Only one span of the listing below should come back. It runs from the line with "Open device datasheet PDF icon" through the line with "Viewport: 2452px width, 900px height.", and each of its lines must be reproduced exactly.

** Opening Data block **

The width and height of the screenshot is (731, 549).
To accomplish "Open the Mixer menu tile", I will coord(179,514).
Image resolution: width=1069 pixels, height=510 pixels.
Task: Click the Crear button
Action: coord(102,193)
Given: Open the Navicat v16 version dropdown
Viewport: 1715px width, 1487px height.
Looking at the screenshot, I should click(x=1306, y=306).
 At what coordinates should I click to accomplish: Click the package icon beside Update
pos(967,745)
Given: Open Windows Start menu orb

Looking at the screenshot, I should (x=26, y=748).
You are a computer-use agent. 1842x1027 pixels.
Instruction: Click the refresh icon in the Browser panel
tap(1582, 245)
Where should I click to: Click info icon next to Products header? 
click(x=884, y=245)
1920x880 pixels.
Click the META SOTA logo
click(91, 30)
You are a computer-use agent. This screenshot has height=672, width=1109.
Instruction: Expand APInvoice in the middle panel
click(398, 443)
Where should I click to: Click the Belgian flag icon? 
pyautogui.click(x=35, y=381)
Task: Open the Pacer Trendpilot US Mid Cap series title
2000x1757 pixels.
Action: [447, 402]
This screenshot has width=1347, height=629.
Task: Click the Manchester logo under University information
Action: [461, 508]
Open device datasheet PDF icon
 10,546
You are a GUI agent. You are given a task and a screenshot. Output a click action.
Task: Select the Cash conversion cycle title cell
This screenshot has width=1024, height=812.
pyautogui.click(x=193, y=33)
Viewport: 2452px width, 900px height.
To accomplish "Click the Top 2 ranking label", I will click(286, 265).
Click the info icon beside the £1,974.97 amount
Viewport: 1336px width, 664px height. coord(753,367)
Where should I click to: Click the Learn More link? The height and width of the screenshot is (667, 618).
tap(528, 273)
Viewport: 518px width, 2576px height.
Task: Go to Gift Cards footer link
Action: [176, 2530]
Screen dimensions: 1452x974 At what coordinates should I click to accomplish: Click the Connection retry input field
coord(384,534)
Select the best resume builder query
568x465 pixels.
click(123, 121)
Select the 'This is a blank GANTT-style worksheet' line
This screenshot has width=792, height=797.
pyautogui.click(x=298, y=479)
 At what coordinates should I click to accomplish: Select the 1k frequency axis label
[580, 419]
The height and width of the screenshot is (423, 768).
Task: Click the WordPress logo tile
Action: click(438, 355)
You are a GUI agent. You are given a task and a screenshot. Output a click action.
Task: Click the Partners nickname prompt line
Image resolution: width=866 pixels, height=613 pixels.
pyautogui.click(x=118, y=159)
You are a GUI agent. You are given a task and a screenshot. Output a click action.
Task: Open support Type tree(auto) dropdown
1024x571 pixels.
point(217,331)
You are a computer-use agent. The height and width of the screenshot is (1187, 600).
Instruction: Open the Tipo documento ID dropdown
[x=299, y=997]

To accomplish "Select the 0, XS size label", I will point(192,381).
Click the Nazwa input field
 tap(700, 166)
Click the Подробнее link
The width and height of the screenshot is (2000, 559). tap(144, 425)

** Closing Data block **

● **Solution**:
Open device datasheet PDF icon
 10,546
You are a GUI agent. You are given a task and a screenshot. Output a click action.
Task: Select the Cash conversion cycle title cell
This screenshot has width=1024, height=812.
pyautogui.click(x=193, y=33)
Viewport: 2452px width, 900px height.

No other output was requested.